# Phoneme Classifier Testing: Noisy
### Author: Cathal Ó Faoláin
### 15:51, 02/08/2024

The goal of this work is to understand how we can use predicted IHC potentials, such as those predicted by WavIHC, introduced in the paper "WaveNet-based approximation of a cochlear filtering and hair cell transduction model".  Feature encoders designed to use these predicted IHC potentials are evaluated against other state-of-the-art feature encoders in order to understand how discriminating they are, and over a range of different Signal-to-Noise Ratios (SNRs).

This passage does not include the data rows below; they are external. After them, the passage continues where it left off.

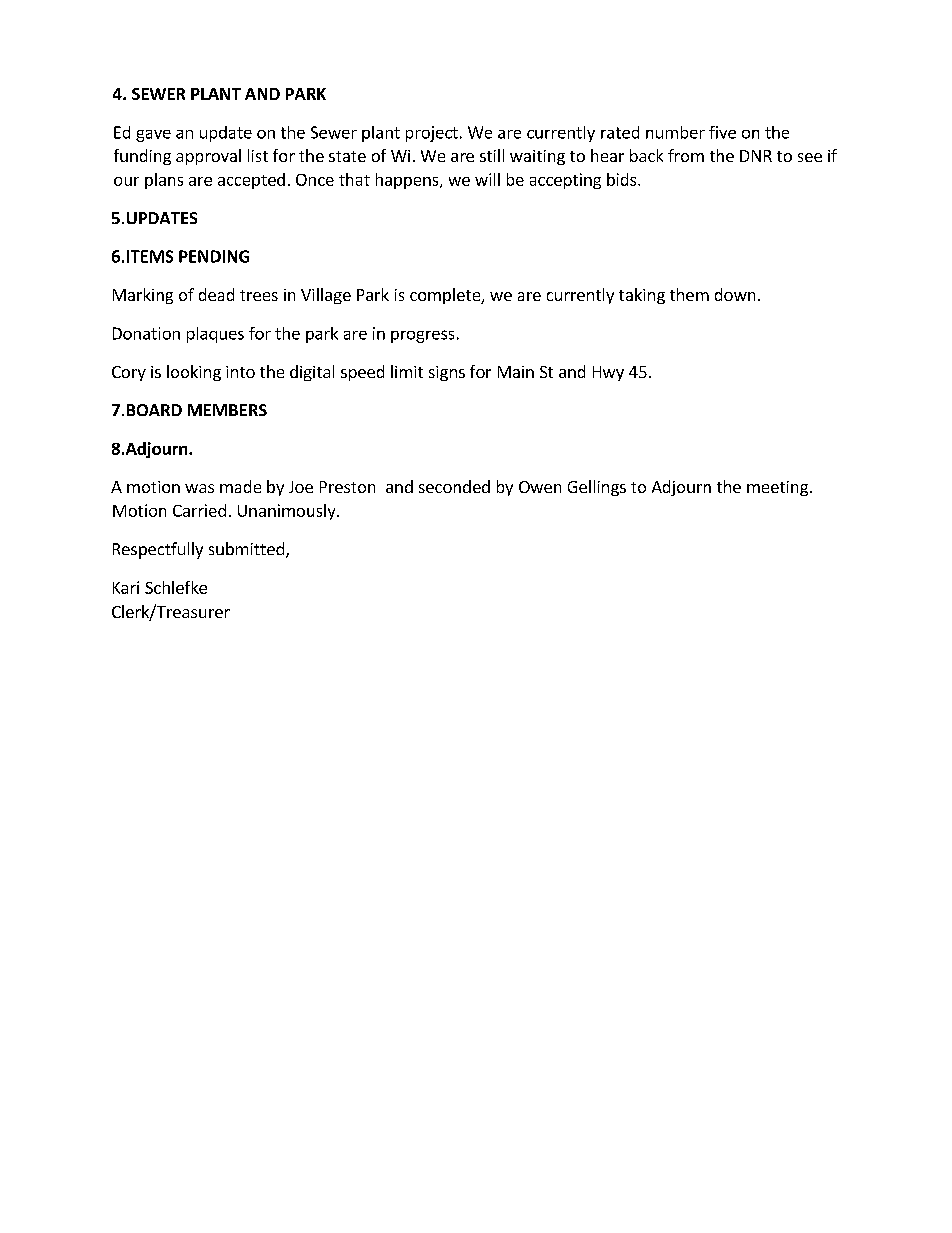 This screenshot has height=1233, width=952. What do you see at coordinates (208, 157) in the screenshot?
I see `approval` at bounding box center [208, 157].
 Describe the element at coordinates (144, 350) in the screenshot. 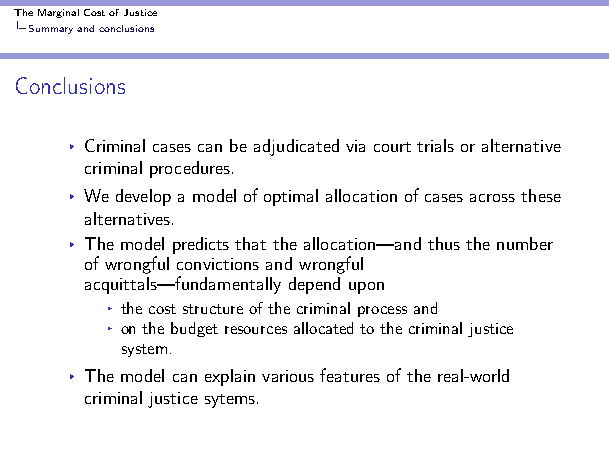

I see `system` at that location.
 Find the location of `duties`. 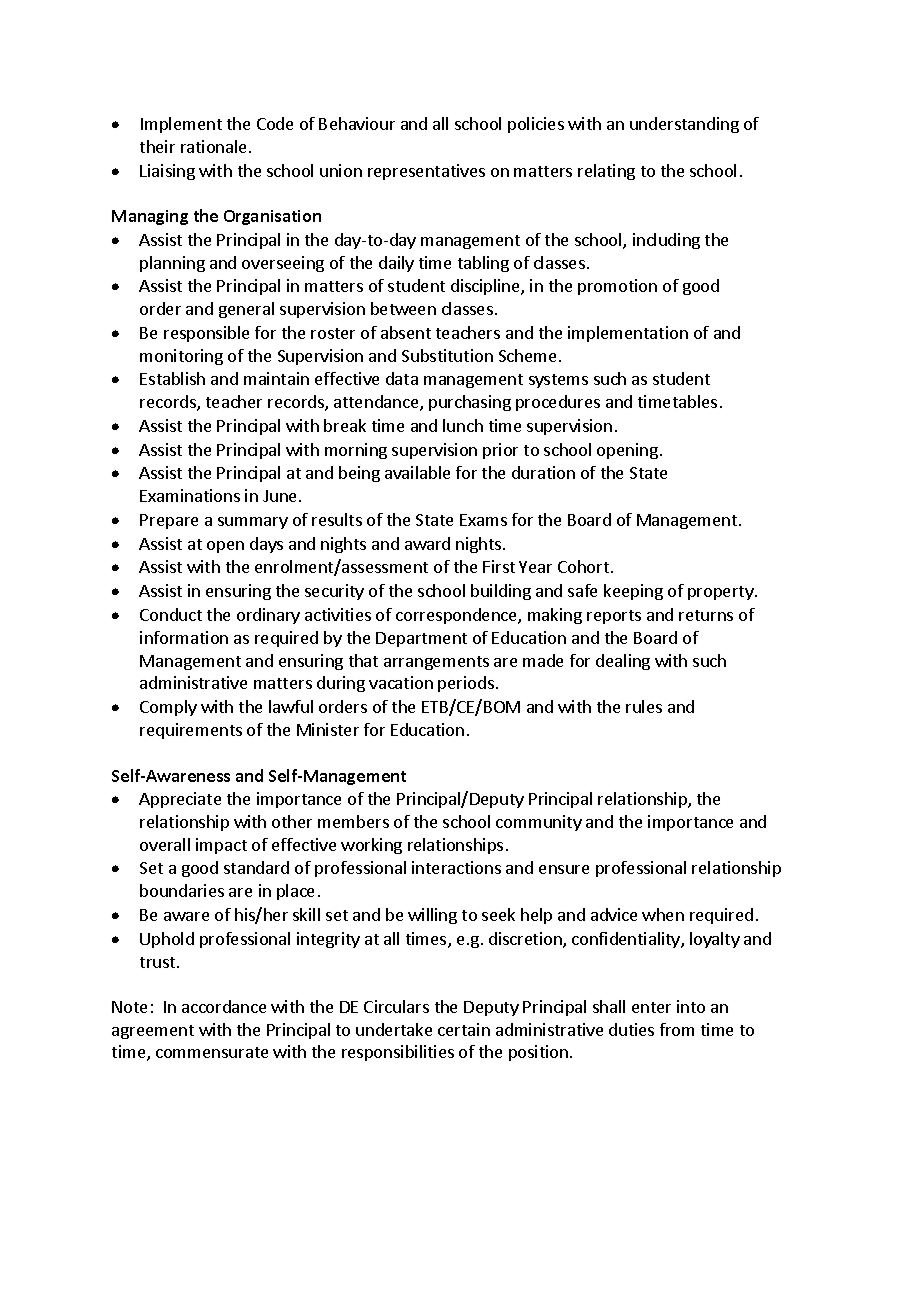

duties is located at coordinates (631, 1029).
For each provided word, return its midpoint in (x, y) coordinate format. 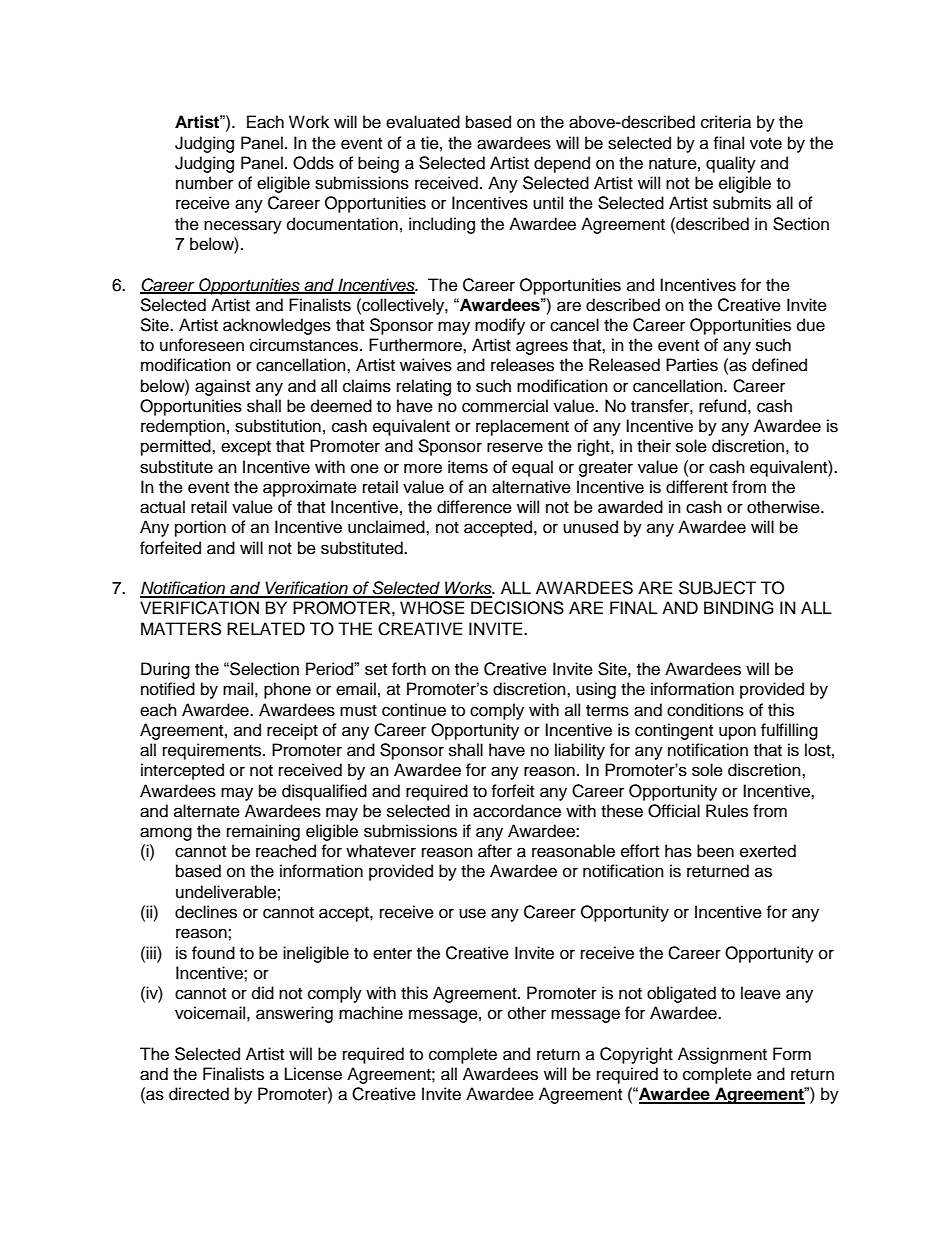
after (495, 851)
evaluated (423, 122)
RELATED (266, 628)
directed (199, 1094)
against (222, 387)
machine (371, 1013)
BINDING (739, 608)
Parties (692, 365)
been (715, 851)
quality (731, 164)
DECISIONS (517, 608)
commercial (505, 406)
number (204, 183)
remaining (263, 832)
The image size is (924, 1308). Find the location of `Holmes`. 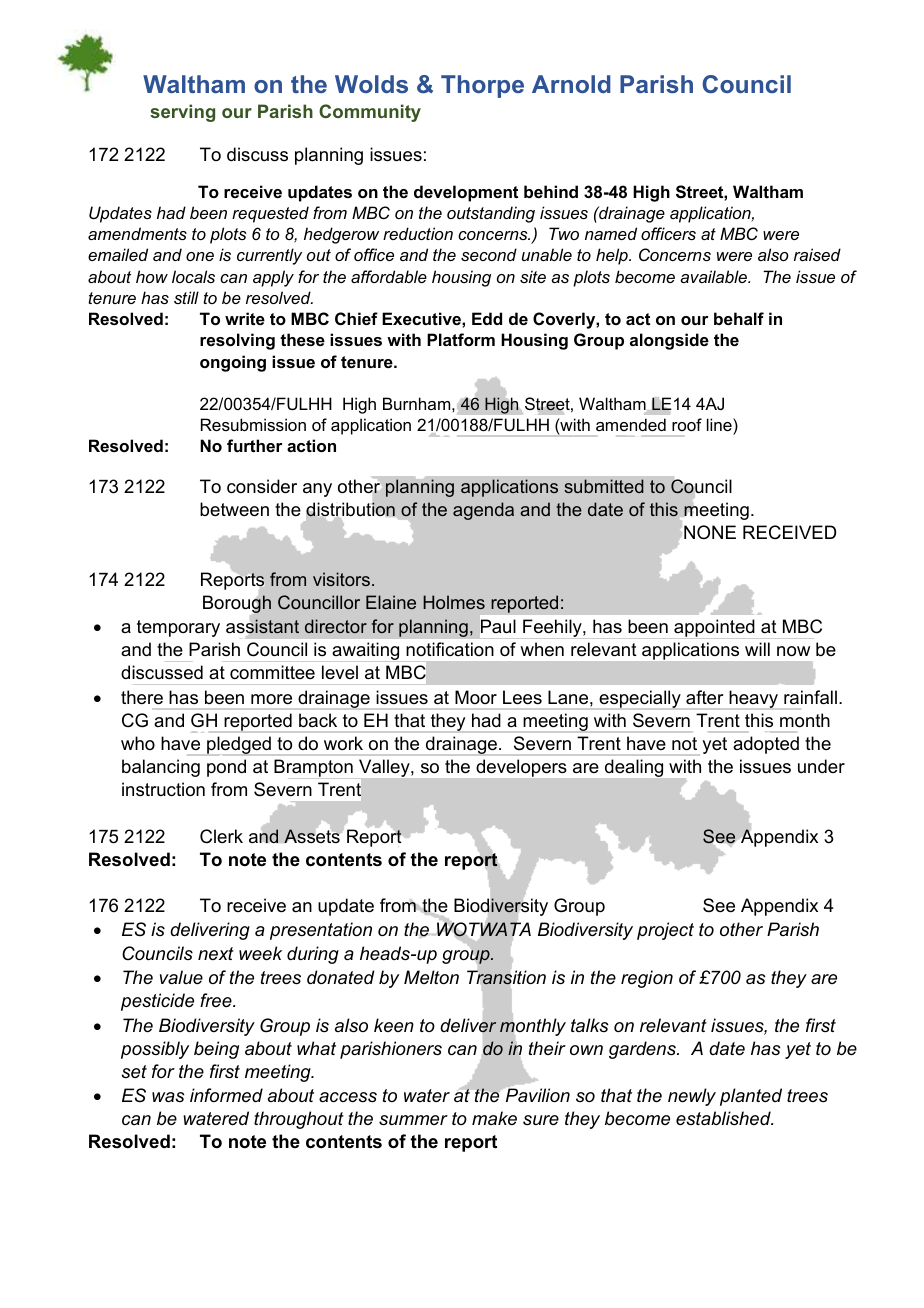

Holmes is located at coordinates (454, 602).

This notebook tests the feature encoders we shall evaluate. We have 12 feature encoders:

- Contrastive Predictive Coding (CPC)
- CPC-80
- Wav2vec2.0
- Wav2vec2.0-80
- Autoregressive Predictive Coding (APC)
- IHC CPC
- IHC CPC 80
- IHC Wav2vec2
- IHC Wav2vec2 80
- IHC Extract
- IHC Extract 512
- IHC Extract 2

The first three feature encoders, CPC, Wav2vec2.0 and APC are based on the designs used in each of the papers. Any context encoders that tries to model longer-term dependencies have been removed - so no transformers or Recurrent Neural Networks (RNN). This is to allow for us to evaluate how discriminating the features themselves are. 

IHC CPC and Wav2vec2 are adapted feature encoders that take predicted IHC potentials as input rather than the signal alone. Each is inspired by their namesake models.

The testing here is over an SNR range of -10dB to 30dB. There are two main classes of noise added - amplitude modulated and steady. The types of additive noise is:
- White Noise (Steady)

This should give us a good indication of how well our new features are able to separate speech information from a noisy environment or background. 

## Imports

In [1]:
import torch
from torch import nn
import librosa
import time
from torch.nn.utils.rnn import pad_packed_sequence, pack_padded_sequence
from torch.utils.data import DataLoader, Dataset, IterableDataset
import torchaudio
import pandas as pd
import numpy as np
import time
import sys
import yaml
import math
import scipy.signal as signal
from dataclasses import dataclass, field
from typing import List, Tuple
import torch.nn.functional as F
from pathlib import Path
import pickle

In [2]:
sys.path.append('./IHCApproxNH/')
from classes import WaveNet
from utils import utils
from Encoders import FeatureEncoders 
from TIMIT_utils import TIMIT_utils
from Train_TestFunctions import TrainEvalFunctions

## Set Global Variables

In [3]:
#And save location 
dir_results=Path('Results/Noisy')
dir_results.mkdir(parents=True, exist_ok=True)

#Noise variables
SNRs=[30, 25, 20, 15, 10, 5, 0, -5, -10]
noise_types=['White', 'air_conditioner', 'dog_bark', 'street_music', 'children_playing']

## Noise Test : Fully Trained Clean Models

This sections tests models trained on the full clean dataset, and evaluated in their training on the validation dataset. These models have never been exposed to noise in their training, and gives us their overall performance. Both original (signal or mel spectrogram input) models and IHC-input models are tested here over the range of SNRs provided and over all the different noise types.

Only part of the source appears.